What needs to be done:
Each line of the material below is to be given again exactly.

————

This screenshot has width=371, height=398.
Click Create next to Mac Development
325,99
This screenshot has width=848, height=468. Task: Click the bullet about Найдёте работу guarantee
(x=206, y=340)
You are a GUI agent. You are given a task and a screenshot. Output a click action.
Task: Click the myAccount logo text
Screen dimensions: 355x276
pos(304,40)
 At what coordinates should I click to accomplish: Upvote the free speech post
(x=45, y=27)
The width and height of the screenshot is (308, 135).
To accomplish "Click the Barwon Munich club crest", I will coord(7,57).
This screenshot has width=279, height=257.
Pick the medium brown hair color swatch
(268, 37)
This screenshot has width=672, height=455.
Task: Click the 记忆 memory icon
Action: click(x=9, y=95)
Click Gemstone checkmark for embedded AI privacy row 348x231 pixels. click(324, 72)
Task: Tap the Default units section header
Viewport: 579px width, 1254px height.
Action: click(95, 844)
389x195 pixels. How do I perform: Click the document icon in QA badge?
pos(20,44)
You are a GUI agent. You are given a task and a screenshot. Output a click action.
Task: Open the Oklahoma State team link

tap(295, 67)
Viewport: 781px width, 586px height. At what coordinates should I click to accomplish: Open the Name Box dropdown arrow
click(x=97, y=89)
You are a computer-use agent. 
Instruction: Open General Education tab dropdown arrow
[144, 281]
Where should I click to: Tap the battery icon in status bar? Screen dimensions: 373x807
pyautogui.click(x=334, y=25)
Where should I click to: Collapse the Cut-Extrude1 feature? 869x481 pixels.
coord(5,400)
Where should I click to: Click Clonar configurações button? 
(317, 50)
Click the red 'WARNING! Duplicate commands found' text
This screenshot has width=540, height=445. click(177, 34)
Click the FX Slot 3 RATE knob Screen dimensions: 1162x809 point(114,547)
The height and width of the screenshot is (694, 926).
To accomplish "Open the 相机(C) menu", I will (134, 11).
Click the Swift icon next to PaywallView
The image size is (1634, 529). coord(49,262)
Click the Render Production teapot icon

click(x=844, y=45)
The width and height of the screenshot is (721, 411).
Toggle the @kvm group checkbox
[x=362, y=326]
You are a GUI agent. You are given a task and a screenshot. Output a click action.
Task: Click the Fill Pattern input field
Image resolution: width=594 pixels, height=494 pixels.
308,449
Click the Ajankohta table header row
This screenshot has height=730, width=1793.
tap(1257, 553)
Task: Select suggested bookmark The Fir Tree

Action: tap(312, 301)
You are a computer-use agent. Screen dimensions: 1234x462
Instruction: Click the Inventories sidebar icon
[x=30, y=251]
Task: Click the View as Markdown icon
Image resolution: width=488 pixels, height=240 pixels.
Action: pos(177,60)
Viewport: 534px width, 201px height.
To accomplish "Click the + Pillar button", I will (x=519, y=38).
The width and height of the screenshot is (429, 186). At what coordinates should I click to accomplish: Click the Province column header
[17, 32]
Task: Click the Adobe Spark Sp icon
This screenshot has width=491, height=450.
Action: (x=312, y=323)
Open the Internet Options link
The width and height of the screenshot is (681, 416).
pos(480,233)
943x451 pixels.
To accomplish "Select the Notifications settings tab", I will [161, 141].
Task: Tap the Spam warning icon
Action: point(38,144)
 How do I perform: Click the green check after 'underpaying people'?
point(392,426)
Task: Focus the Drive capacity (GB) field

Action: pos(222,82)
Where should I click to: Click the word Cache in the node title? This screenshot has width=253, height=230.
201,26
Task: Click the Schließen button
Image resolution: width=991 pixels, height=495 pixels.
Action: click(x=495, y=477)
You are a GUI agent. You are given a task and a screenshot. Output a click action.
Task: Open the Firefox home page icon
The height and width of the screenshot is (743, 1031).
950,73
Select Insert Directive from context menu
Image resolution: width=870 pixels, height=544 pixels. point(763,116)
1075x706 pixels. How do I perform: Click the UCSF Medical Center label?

————

Written solution:
This screenshot has width=371, height=398.
Click Create next to Mac Development
325,99
This screenshot has width=848, height=468. Task: Click the bullet about Найдёте работу guarantee
(x=206, y=340)
You are a GUI agent. You are given a task and a screenshot. Output a click action.
Task: Click the myAccount logo text
Screen dimensions: 355x276
pos(304,40)
 At what coordinates should I click to accomplish: Upvote the free speech post
(x=45, y=27)
The width and height of the screenshot is (308, 135).
To accomplish "Click the Barwon Munich club crest", I will coord(7,57).
This screenshot has width=279, height=257.
Pick the medium brown hair color swatch
(268, 37)
This screenshot has width=672, height=455.
Task: Click the 记忆 memory icon
Action: click(x=9, y=95)
Click Gemstone checkmark for embedded AI privacy row 348x231 pixels. click(324, 72)
Task: Tap the Default units section header
Viewport: 579px width, 1254px height.
Action: click(95, 844)
389x195 pixels. How do I perform: Click the document icon in QA badge?
pos(20,44)
You are a GUI agent. You are given a task and a screenshot. Output a click action.
Task: Open the Oklahoma State team link

tap(295, 67)
Viewport: 781px width, 586px height. At what coordinates should I click to accomplish: Open the Name Box dropdown arrow
click(x=97, y=89)
You are a computer-use agent. 
Instruction: Open General Education tab dropdown arrow
[144, 281]
Where should I click to: Tap the battery icon in status bar? Screen dimensions: 373x807
pyautogui.click(x=334, y=25)
Where should I click to: Collapse the Cut-Extrude1 feature? 869x481 pixels.
coord(5,400)
Where should I click to: Click Clonar configurações button? 
(317, 50)
Click the red 'WARNING! Duplicate commands found' text
This screenshot has width=540, height=445. click(177, 34)
Click the FX Slot 3 RATE knob Screen dimensions: 1162x809 point(114,547)
The height and width of the screenshot is (694, 926).
To accomplish "Open the 相机(C) menu", I will (134, 11).
Click the Swift icon next to PaywallView
The image size is (1634, 529). coord(49,262)
Click the Render Production teapot icon

click(x=844, y=45)
The width and height of the screenshot is (721, 411).
Toggle the @kvm group checkbox
[x=362, y=326]
You are a GUI agent. You are given a task and a screenshot. Output a click action.
Task: Click the Fill Pattern input field
Image resolution: width=594 pixels, height=494 pixels.
308,449
Click the Ajankohta table header row
This screenshot has height=730, width=1793.
tap(1257, 553)
Task: Select suggested bookmark The Fir Tree

Action: tap(312, 301)
You are a computer-use agent. Screen dimensions: 1234x462
Instruction: Click the Inventories sidebar icon
[x=30, y=251]
Task: Click the View as Markdown icon
Image resolution: width=488 pixels, height=240 pixels.
Action: pos(177,60)
Viewport: 534px width, 201px height.
To accomplish "Click the + Pillar button", I will (x=519, y=38).
The width and height of the screenshot is (429, 186). At what coordinates should I click to accomplish: Click the Province column header
[17, 32]
Task: Click the Adobe Spark Sp icon
This screenshot has width=491, height=450.
Action: (x=312, y=323)
Open the Internet Options link
The width and height of the screenshot is (681, 416).
pos(480,233)
943x451 pixels.
To accomplish "Select the Notifications settings tab", I will [161, 141].
Task: Tap the Spam warning icon
Action: point(38,144)
 How do I perform: Click the green check after 'underpaying people'?
point(392,426)
Task: Focus the Drive capacity (GB) field

Action: pos(222,82)
Where should I click to: Click the word Cache in the node title? This screenshot has width=253, height=230.
201,26
Task: Click the Schließen button
Image resolution: width=991 pixels, height=495 pixels.
Action: click(x=495, y=477)
You are a GUI agent. You are given a task and a screenshot. Output a click action.
Task: Open the Firefox home page icon
The height and width of the screenshot is (743, 1031).
950,73
Select Insert Directive from context menu
Image resolution: width=870 pixels, height=544 pixels. point(763,116)
1075x706 pixels. How do I perform: Click the UCSF Medical Center label?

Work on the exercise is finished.